◆ **Your objective**
Look through the listing below and report every line that contains "will".

◆ **Extracted records**
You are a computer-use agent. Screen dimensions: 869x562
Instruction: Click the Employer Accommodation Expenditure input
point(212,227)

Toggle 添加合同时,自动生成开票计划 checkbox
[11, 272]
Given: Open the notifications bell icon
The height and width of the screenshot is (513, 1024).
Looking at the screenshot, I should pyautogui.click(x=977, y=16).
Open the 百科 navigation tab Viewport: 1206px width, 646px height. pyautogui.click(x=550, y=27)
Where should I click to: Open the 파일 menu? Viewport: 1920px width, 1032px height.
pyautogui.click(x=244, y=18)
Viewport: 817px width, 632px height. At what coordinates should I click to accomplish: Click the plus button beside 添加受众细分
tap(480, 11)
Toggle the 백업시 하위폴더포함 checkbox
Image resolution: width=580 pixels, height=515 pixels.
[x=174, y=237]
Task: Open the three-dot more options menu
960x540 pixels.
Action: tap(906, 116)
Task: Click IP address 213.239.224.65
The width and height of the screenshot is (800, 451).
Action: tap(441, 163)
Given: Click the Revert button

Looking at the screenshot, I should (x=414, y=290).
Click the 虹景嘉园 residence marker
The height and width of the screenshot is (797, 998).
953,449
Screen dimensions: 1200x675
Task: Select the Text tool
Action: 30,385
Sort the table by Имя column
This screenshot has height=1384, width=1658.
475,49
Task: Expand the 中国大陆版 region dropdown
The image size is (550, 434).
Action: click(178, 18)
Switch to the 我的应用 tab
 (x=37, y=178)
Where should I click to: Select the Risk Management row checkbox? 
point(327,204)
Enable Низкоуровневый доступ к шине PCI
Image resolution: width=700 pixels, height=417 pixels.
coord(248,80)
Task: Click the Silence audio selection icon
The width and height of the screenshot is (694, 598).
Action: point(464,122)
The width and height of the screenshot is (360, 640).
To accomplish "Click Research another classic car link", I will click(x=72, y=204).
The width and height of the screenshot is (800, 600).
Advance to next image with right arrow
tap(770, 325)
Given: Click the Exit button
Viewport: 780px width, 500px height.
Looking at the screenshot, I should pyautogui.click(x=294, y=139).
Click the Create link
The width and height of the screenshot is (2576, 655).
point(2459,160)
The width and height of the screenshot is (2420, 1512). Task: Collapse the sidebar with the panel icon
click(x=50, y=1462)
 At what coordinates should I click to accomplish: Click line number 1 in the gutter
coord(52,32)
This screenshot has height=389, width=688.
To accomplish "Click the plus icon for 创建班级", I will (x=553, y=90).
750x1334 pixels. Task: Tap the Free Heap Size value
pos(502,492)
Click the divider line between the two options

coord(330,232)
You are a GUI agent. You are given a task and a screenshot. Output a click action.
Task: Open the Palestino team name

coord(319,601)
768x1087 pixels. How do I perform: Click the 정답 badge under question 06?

◆ **Solution**
To accomplish "Click Research another classic car link", I will click(x=72, y=204).
To accomplish "Click the plus icon for 创建班级", I will (x=553, y=90).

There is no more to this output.